Skip to main content

A synthetic data generator CLI for a fictional Jaffle Shop

Project description

🥪 Jaffle Shop Generator 🏭

The Jaffle Shop Generator or jafgen is a simple command line tool for generating synthetic datasets suitable for analytics engineering practice or demonstrations. The data is generated in CSV format and is designed to be used with a relational database. It follows a simple schema, with tables for:

  • Customers
  • Orders from those Customers
  • Products
  • Order Items of those Products
  • Supplies needed for those Products
  • Store Locations

It uses some straightforward math to create seasonality and trends in the data, for instance weekends being less busy than weekdays, customers having certain preferences, and new store locations opening over time. We plan to add more data types and complexity as the codebase evolves.

Installation

If you have pipx installed, jafgen is an ideal tool to use via pipx. You can generate data without installing anything in the local workspace using the following:

pipx run jafgen [options]

You can also install jafgen into your project or workspace, ideally in a virtual environment.

pip install jafgen

Use

jafgen takes one argument:

  • [int] Years to generate data for. The default is 1 year.

The following options are available:

  • --pre sets a prefix for the generated files in the format [prefix]_[file_name].csv. It defaults to raw.

Generate a simulation spanning 3 years from 2016-2019 with a prefix of cool:

jafgen 3 --pre cool

Purpose

Finding a good data set to practice, learn, or teach analytics engineering with can be difficult. Most open datasets are great for machine learning -- they offer single wide tables that you can manipulate and analyze. Full, real relational databases on the other hand are generally protected by private companies. Not only that, but they're a bit too real. To get to a state that a beginner or intermediate person can understand, there needs to be an advanced amount of analytics engineering transformation applied.

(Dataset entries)
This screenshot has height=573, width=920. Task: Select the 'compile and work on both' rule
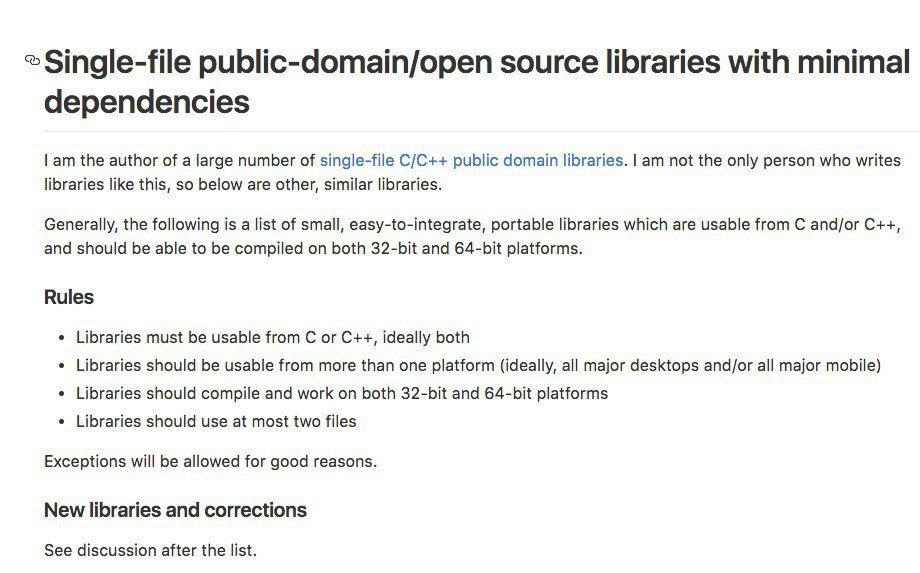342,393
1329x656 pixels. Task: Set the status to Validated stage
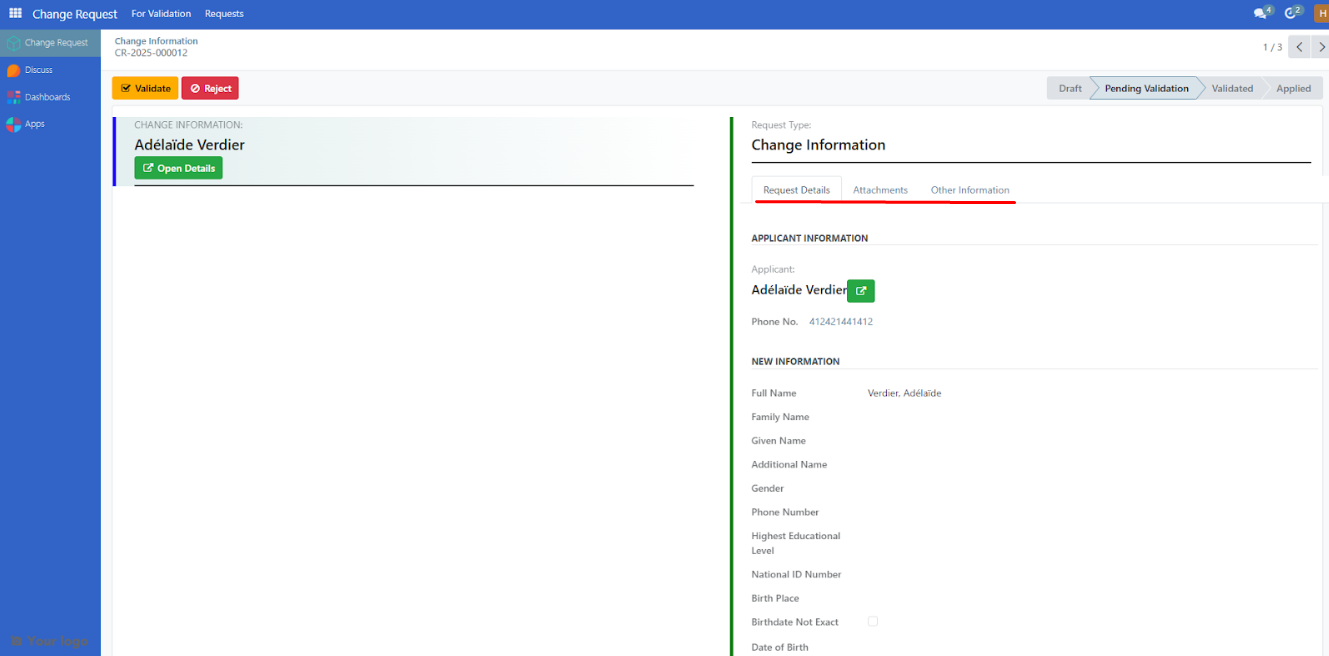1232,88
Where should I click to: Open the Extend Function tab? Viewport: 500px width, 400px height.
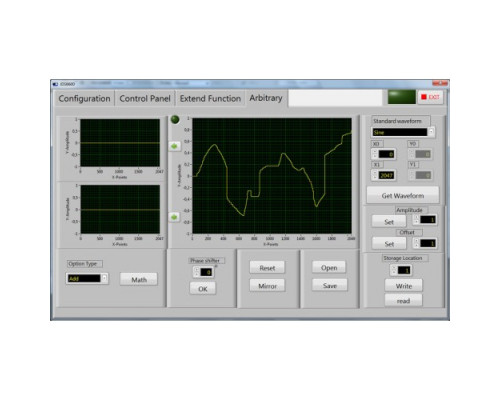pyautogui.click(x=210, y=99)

__Aim 1__
Answer these questions using the Jaffle Shop Generator description.
(a) In what format does jafgen generate its data?
(b) What prefix do the generated files get if --pre is not set?
(c) How many years of data does jafgen generate by default?
__Aim 2__
Write the next part of the Jaffle Shop Generator description, starting after its last sentence.
None of these rows are needed for the tasks.

__Written answer 1__
(a) CSV format.
(b) raw.
(c) One year.

__Written answer 2__
Approach

Coming soon.

Contribution

We welcome contribution to the project! It's relatively simple to get started, just clone the repo, spin up a virtual environment, and install the dependencies:

gh repo clone dbt-labs/jaffle-shop-generator
# You ARE using `uv`, right? If not, check it out! https://astral.sh/uv
uv venv
# Install the package requirements
uv pip install -r requirements.txt
# Install the dev tooling (ruff and pytest)
uv pip install -r dev-requirements.txt
# Install the package in editable mode
uv pip install -e .

Working out from the jafgen command, you can see the main entrypoint in jaffle_shop_generator/cli.py. This calls the simulation found in jafgen/simulation.py. The simulation is where most of the magic happens.

Project details


Download files

Download the file for your platform. If you're not sure which to choose, learn more about installing packages.

Source Distribution

jafgen-0.4.9.tar.gz (20.3 kB view hashes)

Uploaded Source

Built Distribution

jafgen-0.4.9-py3-none-any.whl (20.4 kB view hashes)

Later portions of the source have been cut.